Галина Петровна стала куда спокойнее, чем прежде: меньше тиранила прислугу, реже устраивала истерики — ужасные, скучные, сухие, как грозы, с криками и битьем посуды — ценную, впрочем, не колотила никогда. Она была почти счастлива — и сама практически перестала замечать это «почти». Жизнь в целом устраивала ее полностью, а с частностями можно было справиться или смириться — как с ускользнувшей в сток любимой сережкой или скоропалительной женитьбой Борика.
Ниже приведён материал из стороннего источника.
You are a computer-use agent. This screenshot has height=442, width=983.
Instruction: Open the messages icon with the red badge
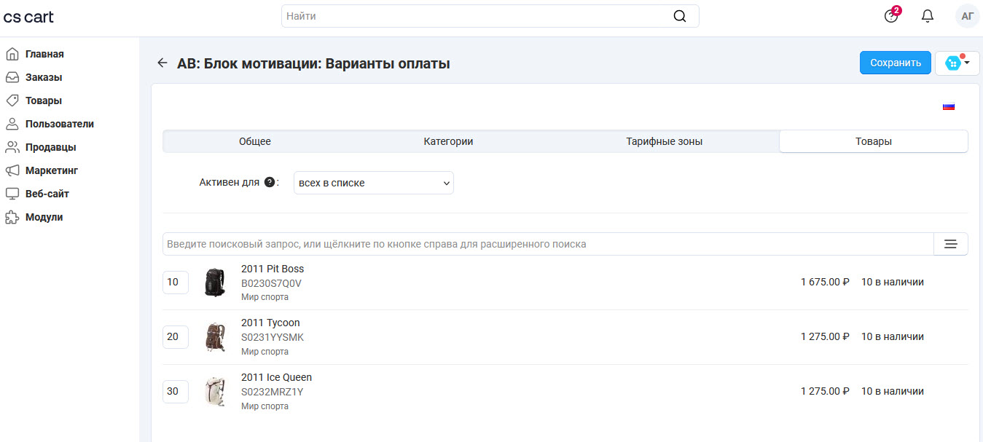click(890, 15)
Борик, которого родители замечали не чаще, чем какой-нибудь предмет обстановки — господи, откуда у нас эта дурацкая ваза? ах, да, это же Лысиковы подарили, — вопреки всем педагогическим и человеческим законам вырос славным парнем, немного тюфяковатым, но не представляющим для психотерапевта ни малейшего интереса. Еще один пример того, что хороший достаток уродует детскую душу куда меньше беспросветной маргинальной нищеты. Борик был так же замечательно равнодушен к отцу с матерью, как и они к нему, но это было веселое, вежливое равнодушие хорошо воспитанного молодого человека, вынужденного делить кров с едва знакомыми и лишь самую малость докучными людьми. Рыжеватый, толстозадый, смешливый, он не унаследовал ни способностей Линдта, ни красоты Галины Петровны, зато неизвестно у кого взял ловкие умные руки и большую часть времени проводил в своей комнате, склеивая модели парусных судов, прекрасных и хрупких, как засушенные бабочки.
Иногда к Борику приходили товарищи — такие же, как и он, добрые, ленивые, богатые и балованные мальчики. Они много и азартно спорили о будущем мира и холодной войне, слушали американские пластинки и обменивались ужасными слепыми копиями диссидентских рукописей, написанных по большей части так скверно, что их следовало бы не только запретить, но и сжечь. Это были милые мальчишеские игры, подростковая прививка свободомыслия, без которой потом было бы слишком трудно влачить незавидную судьбу советских торгпредов и атташе.
Школу Борик закончил без троек — может быть, потому что Галина Петровна вечно забывала, в каком классе он учится. Однако скромного аттестата вполне хватило, чтобы поступить в университет на факультет машиностроения: фамилия Борика и его отчество освежающе действовали на любую приемную комиссию Энска. Линдту даже не пришлось никому звонить — да, впрочем, он, если честно, и не собирался.